*Challenge*. Repeat all of the records below with "computer-use agent" swapped for "desktop automation agent" and nothing else altered.
-----
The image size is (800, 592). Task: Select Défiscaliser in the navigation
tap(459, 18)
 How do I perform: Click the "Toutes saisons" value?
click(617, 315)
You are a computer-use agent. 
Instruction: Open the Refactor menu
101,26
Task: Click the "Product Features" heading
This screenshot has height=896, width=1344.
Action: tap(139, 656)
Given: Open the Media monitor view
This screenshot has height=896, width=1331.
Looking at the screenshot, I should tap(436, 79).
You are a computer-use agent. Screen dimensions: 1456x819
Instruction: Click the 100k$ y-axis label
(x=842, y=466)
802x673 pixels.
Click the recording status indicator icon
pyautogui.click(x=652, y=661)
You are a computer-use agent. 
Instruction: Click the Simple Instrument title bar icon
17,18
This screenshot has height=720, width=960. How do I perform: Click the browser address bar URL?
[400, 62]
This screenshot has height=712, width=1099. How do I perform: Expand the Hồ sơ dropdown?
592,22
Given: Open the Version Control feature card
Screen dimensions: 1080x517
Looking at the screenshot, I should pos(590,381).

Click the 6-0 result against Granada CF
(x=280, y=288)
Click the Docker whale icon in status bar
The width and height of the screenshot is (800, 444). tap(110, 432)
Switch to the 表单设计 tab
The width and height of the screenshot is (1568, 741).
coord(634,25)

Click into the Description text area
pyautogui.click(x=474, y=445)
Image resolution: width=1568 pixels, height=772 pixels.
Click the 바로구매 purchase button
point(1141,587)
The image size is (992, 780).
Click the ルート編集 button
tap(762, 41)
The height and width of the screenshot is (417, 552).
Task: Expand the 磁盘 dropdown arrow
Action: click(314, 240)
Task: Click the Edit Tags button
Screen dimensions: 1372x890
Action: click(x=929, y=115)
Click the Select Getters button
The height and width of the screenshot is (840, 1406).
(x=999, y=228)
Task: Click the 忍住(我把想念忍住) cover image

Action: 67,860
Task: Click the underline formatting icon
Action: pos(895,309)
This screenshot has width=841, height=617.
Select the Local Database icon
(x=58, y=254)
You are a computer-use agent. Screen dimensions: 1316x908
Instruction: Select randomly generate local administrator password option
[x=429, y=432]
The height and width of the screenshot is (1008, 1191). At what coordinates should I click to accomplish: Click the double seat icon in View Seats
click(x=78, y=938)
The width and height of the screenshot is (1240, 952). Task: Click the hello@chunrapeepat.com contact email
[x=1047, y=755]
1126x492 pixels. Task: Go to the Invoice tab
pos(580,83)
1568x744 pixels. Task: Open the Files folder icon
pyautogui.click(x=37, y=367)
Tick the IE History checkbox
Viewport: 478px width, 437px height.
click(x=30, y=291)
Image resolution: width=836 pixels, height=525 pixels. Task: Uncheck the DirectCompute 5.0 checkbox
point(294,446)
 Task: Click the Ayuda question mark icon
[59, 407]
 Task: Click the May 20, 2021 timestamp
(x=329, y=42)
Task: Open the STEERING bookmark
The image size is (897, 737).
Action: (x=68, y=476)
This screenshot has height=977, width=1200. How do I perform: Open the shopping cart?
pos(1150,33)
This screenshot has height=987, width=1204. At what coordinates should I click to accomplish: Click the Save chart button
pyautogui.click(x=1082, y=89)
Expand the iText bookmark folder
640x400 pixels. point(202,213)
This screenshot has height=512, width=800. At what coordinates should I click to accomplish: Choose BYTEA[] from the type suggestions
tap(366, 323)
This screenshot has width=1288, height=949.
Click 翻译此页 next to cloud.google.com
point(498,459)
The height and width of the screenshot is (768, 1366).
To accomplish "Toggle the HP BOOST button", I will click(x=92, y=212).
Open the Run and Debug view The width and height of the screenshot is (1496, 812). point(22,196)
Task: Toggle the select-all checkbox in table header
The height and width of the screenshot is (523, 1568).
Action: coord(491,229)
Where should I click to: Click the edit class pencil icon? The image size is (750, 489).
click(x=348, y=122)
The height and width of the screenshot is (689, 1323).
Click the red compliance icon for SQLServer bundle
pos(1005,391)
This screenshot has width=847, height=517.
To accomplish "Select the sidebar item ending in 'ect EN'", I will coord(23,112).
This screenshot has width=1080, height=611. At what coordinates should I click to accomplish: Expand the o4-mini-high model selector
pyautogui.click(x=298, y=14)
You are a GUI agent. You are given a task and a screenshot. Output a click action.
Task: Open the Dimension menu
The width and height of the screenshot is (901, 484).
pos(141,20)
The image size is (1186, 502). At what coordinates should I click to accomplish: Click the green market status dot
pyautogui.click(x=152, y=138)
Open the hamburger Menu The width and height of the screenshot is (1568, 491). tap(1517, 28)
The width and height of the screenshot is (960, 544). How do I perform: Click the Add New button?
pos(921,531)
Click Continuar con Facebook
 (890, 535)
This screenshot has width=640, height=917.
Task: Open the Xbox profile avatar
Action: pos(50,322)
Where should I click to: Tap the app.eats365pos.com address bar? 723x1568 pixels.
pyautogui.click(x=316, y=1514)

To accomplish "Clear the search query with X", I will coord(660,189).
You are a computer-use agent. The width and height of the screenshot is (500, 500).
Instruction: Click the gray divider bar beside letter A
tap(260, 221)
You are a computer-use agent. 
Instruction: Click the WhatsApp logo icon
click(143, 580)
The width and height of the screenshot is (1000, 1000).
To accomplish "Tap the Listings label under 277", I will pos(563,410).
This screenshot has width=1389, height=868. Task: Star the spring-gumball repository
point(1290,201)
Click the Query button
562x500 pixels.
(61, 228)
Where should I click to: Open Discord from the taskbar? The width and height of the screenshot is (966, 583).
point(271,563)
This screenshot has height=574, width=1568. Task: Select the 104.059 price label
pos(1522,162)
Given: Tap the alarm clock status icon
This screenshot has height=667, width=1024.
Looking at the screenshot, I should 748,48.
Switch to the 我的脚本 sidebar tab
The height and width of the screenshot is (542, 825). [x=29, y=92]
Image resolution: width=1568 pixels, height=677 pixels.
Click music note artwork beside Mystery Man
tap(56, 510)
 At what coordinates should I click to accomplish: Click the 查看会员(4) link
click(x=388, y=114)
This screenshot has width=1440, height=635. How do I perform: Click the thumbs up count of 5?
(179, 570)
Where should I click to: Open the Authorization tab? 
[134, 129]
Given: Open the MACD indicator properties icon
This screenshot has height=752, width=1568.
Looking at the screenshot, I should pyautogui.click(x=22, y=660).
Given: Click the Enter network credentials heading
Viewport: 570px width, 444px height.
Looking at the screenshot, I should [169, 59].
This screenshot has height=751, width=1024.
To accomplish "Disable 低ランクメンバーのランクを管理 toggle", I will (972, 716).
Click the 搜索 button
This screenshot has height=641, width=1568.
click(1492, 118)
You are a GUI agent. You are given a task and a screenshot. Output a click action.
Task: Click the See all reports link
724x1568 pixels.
-----
*Result of the task*.
The image size is (800, 592). Task: Select Défiscaliser in the navigation
tap(459, 18)
 How do I perform: Click the "Toutes saisons" value?
click(617, 315)
You are a desktop automation agent. 
Instruction: Open the Refactor menu
101,26
Task: Click the "Product Features" heading
This screenshot has height=896, width=1344.
Action: tap(139, 656)
Given: Open the Media monitor view
This screenshot has height=896, width=1331.
Looking at the screenshot, I should tap(436, 79).
You are a desktop automation agent. Screen dimensions: 1456x819
Instruction: Click the 100k$ y-axis label
(x=842, y=466)
802x673 pixels.
Click the recording status indicator icon
pyautogui.click(x=652, y=661)
You are a desktop automation agent. 
Instruction: Click the Simple Instrument title bar icon
17,18
This screenshot has height=720, width=960. How do I perform: Click the browser address bar URL?
[400, 62]
This screenshot has height=712, width=1099. How do I perform: Expand the Hồ sơ dropdown?
592,22
Given: Open the Version Control feature card
Screen dimensions: 1080x517
Looking at the screenshot, I should pos(590,381).

Click the 6-0 result against Granada CF
(x=280, y=288)
Click the Docker whale icon in status bar
The width and height of the screenshot is (800, 444). tap(110, 432)
Switch to the 表单设计 tab
The width and height of the screenshot is (1568, 741).
coord(634,25)

Click into the Description text area
pyautogui.click(x=474, y=445)
Image resolution: width=1568 pixels, height=772 pixels.
Click the 바로구매 purchase button
point(1141,587)
The image size is (992, 780).
Click the ルート編集 button
tap(762, 41)
The height and width of the screenshot is (417, 552).
Task: Expand the 磁盘 dropdown arrow
Action: click(314, 240)
Task: Click the Edit Tags button
Screen dimensions: 1372x890
Action: click(x=929, y=115)
Click the Select Getters button
The height and width of the screenshot is (840, 1406).
(x=999, y=228)
Task: Click the 忍住(我把想念忍住) cover image

Action: 67,860
Task: Click the underline formatting icon
Action: pos(895,309)
This screenshot has width=841, height=617.
Select the Local Database icon
(x=58, y=254)
You are a desktop automation agent. Screen dimensions: 1316x908
Instruction: Select randomly generate local administrator password option
[x=429, y=432]
The height and width of the screenshot is (1008, 1191). At what coordinates should I click to accomplish: Click the double seat icon in View Seats
click(x=78, y=938)
The width and height of the screenshot is (1240, 952). Task: Click the hello@chunrapeepat.com contact email
[x=1047, y=755]
1126x492 pixels. Task: Go to the Invoice tab
pos(580,83)
1568x744 pixels. Task: Open the Files folder icon
pyautogui.click(x=37, y=367)
Tick the IE History checkbox
Viewport: 478px width, 437px height.
click(x=30, y=291)
Image resolution: width=836 pixels, height=525 pixels. Task: Uncheck the DirectCompute 5.0 checkbox
point(294,446)
 Task: Click the Ayuda question mark icon
[59, 407]
 Task: Click the May 20, 2021 timestamp
(x=329, y=42)
Task: Open the STEERING bookmark
The image size is (897, 737).
Action: (x=68, y=476)
This screenshot has height=977, width=1200. How do I perform: Open the shopping cart?
pos(1150,33)
This screenshot has height=987, width=1204. At what coordinates should I click to accomplish: Click the Save chart button
pyautogui.click(x=1082, y=89)
Expand the iText bookmark folder
640x400 pixels. point(202,213)
This screenshot has height=512, width=800. At what coordinates should I click to accomplish: Choose BYTEA[] from the type suggestions
tap(366, 323)
This screenshot has width=1288, height=949.
Click 翻译此页 next to cloud.google.com
point(498,459)
The height and width of the screenshot is (768, 1366).
To accomplish "Toggle the HP BOOST button", I will click(x=92, y=212).
Open the Run and Debug view The width and height of the screenshot is (1496, 812). point(22,196)
Task: Toggle the select-all checkbox in table header
The height and width of the screenshot is (523, 1568).
Action: coord(491,229)
Where should I click to: Click the edit class pencil icon? The image size is (750, 489).
click(x=348, y=122)
The height and width of the screenshot is (689, 1323).
Click the red compliance icon for SQLServer bundle
pos(1005,391)
This screenshot has width=847, height=517.
To accomplish "Select the sidebar item ending in 'ect EN'", I will coord(23,112).
This screenshot has width=1080, height=611. At what coordinates should I click to accomplish: Expand the o4-mini-high model selector
pyautogui.click(x=298, y=14)
You are a GUI agent. You are given a task and a screenshot. Output a click action.
Task: Open the Dimension menu
The width and height of the screenshot is (901, 484).
pos(141,20)
The image size is (1186, 502). At what coordinates should I click to accomplish: Click the green market status dot
pyautogui.click(x=152, y=138)
Open the hamburger Menu The width and height of the screenshot is (1568, 491). tap(1517, 28)
The width and height of the screenshot is (960, 544). How do I perform: Click the Add New button?
pos(921,531)
Click Continuar con Facebook
 (890, 535)
This screenshot has width=640, height=917.
Task: Open the Xbox profile avatar
Action: pos(50,322)
Where should I click to: Tap the app.eats365pos.com address bar? 723x1568 pixels.
pyautogui.click(x=316, y=1514)

To accomplish "Clear the search query with X", I will coord(660,189).
You are a desktop automation agent. The width and height of the screenshot is (500, 500).
Instruction: Click the gray divider bar beside letter A
tap(260, 221)
You are a desktop automation agent. 
Instruction: Click the WhatsApp logo icon
click(143, 580)
The width and height of the screenshot is (1000, 1000).
To accomplish "Tap the Listings label under 277", I will pos(563,410).
This screenshot has width=1389, height=868. Task: Star the spring-gumball repository
point(1290,201)
Click the Query button
562x500 pixels.
(61, 228)
Where should I click to: Open Discord from the taskbar? The width and height of the screenshot is (966, 583).
point(271,563)
This screenshot has height=574, width=1568. Task: Select the 104.059 price label
pos(1522,162)
Given: Tap the alarm clock status icon
This screenshot has height=667, width=1024.
Looking at the screenshot, I should 748,48.
Switch to the 我的脚本 sidebar tab
The height and width of the screenshot is (542, 825). [x=29, y=92]
Image resolution: width=1568 pixels, height=677 pixels.
Click music note artwork beside Mystery Man
tap(56, 510)
 At what coordinates should I click to accomplish: Click the 查看会员(4) link
click(x=388, y=114)
This screenshot has width=1440, height=635. How do I perform: Click the thumbs up count of 5?
(179, 570)
Where should I click to: Open the Authorization tab? 
[134, 129]
Given: Open the MACD indicator properties icon
This screenshot has height=752, width=1568.
Looking at the screenshot, I should pyautogui.click(x=22, y=660).
Given: Click the Enter network credentials heading
Viewport: 570px width, 444px height.
Looking at the screenshot, I should [169, 59].
This screenshot has height=751, width=1024.
To accomplish "Disable 低ランクメンバーのランクを管理 toggle", I will (972, 716).
Click the 搜索 button
This screenshot has height=641, width=1568.
click(1492, 118)
You are a GUI agent. You are given a task and a screenshot. Output a click action.
Task: Click the See all reports link
724x1568 pixels.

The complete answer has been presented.